Are template litteral runtime checked??

If my parameter only accept "foo" or "bar" and that at runtime I send an invalid input, will I get a type runtime exception? Or will it silently allow the invalid input? If it's the former, that would be great news but then I wouldn't see the point in Io-ts, and where is the limit? Could they stop type erasure and allow generics reification?

nothing in TS is runtime checked.

That's what I thought, so you're telling me those validation types silently fail at runtime (so in most cases)? This is insane

TypeScript checks that the types are correct at compile time.

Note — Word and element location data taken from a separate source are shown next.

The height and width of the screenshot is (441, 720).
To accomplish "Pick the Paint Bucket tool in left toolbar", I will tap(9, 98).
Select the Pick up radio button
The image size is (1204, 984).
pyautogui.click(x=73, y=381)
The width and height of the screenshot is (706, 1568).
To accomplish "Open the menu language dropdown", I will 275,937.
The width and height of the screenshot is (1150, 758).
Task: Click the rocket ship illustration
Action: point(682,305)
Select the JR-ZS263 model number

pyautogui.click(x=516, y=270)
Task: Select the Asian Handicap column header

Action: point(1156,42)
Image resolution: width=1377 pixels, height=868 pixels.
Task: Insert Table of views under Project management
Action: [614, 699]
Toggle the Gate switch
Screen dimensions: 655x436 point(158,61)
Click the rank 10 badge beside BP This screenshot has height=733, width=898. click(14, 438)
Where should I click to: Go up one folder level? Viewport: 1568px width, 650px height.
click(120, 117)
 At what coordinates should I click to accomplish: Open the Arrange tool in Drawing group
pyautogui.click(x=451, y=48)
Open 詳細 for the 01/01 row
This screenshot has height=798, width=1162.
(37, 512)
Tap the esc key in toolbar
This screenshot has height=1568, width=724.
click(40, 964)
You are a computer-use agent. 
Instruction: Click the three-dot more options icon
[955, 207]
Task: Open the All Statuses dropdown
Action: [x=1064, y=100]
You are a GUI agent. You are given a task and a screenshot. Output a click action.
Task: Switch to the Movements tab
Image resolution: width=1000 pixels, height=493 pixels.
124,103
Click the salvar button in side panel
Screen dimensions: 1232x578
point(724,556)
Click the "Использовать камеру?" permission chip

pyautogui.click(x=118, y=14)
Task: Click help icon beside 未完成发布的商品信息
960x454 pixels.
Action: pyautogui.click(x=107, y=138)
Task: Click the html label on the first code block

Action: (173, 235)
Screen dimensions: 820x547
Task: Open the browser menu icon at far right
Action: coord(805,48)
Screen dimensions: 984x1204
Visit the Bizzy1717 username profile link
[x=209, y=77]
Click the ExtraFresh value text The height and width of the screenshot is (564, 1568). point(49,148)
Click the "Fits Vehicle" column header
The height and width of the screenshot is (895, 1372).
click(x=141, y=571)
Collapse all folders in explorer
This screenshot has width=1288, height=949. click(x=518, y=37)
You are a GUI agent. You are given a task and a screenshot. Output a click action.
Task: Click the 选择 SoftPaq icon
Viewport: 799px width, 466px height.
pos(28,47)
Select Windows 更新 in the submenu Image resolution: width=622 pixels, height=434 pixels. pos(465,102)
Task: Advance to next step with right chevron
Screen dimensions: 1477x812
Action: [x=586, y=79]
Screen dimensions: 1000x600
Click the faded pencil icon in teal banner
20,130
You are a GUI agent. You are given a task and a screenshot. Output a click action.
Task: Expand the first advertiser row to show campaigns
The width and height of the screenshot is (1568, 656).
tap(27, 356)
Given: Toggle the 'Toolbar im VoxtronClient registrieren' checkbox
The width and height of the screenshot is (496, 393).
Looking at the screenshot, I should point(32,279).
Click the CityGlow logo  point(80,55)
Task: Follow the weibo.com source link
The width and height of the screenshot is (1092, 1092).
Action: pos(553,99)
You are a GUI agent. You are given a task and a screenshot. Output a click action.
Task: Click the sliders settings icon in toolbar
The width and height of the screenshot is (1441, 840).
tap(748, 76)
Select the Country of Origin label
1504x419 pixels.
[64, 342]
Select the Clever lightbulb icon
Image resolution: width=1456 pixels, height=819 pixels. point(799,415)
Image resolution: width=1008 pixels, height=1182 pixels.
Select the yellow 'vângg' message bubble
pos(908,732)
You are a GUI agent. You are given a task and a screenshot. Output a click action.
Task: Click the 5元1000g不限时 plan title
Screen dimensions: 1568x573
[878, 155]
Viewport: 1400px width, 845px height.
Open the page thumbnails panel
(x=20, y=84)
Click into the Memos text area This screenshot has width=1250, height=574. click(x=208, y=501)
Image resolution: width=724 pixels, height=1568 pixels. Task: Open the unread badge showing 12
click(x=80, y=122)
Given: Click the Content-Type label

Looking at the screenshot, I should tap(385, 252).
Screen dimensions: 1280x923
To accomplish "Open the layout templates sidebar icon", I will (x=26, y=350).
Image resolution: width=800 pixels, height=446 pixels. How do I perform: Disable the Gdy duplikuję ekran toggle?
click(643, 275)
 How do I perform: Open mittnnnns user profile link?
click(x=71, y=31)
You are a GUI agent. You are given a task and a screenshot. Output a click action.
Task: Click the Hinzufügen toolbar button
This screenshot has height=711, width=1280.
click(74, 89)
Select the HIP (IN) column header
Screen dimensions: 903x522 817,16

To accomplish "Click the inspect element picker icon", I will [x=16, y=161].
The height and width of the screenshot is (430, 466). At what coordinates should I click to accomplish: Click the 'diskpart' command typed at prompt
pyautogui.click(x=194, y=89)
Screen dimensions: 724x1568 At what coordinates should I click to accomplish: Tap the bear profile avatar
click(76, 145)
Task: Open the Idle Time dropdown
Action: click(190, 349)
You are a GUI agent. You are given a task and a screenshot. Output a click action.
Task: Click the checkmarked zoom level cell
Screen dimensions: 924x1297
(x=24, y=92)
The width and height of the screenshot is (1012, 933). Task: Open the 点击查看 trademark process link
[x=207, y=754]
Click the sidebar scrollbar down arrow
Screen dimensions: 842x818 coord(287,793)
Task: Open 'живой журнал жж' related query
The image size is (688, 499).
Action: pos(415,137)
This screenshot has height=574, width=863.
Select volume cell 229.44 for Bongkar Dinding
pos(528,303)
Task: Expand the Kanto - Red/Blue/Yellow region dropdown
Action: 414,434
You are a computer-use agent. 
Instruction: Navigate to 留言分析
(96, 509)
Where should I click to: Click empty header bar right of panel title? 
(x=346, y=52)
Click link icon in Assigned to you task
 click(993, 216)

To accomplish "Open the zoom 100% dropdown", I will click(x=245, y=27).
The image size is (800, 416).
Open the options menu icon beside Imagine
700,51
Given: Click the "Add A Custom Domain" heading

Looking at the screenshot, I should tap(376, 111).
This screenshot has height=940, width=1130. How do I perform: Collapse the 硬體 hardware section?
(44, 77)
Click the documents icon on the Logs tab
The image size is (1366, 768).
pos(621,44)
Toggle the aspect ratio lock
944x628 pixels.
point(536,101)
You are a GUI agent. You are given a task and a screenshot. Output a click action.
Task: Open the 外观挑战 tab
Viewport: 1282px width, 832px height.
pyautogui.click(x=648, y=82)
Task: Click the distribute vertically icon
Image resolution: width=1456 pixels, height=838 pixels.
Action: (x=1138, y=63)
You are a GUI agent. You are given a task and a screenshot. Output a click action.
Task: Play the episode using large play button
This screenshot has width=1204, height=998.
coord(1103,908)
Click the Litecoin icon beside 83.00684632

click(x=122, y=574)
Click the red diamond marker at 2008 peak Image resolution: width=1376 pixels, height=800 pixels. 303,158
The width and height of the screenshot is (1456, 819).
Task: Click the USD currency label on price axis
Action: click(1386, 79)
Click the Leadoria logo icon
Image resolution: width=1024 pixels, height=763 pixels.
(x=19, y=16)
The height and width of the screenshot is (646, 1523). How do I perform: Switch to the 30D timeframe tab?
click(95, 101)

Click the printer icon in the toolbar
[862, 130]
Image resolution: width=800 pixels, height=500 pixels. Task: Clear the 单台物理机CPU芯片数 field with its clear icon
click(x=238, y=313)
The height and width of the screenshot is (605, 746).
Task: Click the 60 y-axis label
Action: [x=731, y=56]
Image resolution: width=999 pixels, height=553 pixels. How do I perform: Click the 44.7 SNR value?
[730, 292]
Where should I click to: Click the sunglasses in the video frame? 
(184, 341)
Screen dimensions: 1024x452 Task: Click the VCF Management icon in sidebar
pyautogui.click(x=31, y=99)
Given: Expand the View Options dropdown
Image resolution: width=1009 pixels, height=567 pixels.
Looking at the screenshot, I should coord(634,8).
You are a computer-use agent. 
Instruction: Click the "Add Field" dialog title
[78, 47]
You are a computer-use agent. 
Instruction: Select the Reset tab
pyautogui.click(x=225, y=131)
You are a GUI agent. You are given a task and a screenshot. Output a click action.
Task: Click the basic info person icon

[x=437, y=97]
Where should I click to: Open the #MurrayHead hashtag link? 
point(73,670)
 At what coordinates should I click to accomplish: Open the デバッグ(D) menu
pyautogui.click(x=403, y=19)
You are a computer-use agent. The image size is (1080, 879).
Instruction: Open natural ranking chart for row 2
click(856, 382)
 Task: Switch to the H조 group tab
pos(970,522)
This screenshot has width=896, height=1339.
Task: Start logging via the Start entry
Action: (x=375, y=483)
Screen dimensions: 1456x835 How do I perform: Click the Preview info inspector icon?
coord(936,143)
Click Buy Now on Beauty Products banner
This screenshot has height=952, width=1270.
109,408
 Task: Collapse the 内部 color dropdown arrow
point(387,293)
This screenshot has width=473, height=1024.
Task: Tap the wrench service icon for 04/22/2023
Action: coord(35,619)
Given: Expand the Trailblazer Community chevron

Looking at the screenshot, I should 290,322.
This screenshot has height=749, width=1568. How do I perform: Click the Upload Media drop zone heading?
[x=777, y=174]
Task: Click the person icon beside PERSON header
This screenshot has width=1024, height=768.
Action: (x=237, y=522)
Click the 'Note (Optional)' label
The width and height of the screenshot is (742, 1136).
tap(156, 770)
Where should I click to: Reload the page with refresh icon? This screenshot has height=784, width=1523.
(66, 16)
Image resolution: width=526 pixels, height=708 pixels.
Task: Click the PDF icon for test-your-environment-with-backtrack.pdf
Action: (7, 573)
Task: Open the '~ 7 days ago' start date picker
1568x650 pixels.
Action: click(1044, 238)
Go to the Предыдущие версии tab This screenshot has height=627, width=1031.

If you are strict, don’t intentionally try to outsmart the type system, and use manual runtime type checking when necessary [0], TypeScript does a good practical job of ensuring that you won’t run into runtime type errors.

The reason TypeScript doesn’t automatically include runtime type information is (probably) because the overhead of runtime type checking would outweigh the benefit when static type checking does a good enough job.

Also, JavaScript being a dynamic language has allowed some pretty complex patterns of types to emerge from real-world use cases that would be exhausting to enforce all the time at runtime. Typically in TypeScript, runtime type checking is (manually) done when the type system cannot otherwise confidently guarantee the type of a value. For example, it’s common to have a runtime check for the shape of a JSON api response because you’re not necessarily in control of what that will actually return. There are community supported packages to help make this easier [1].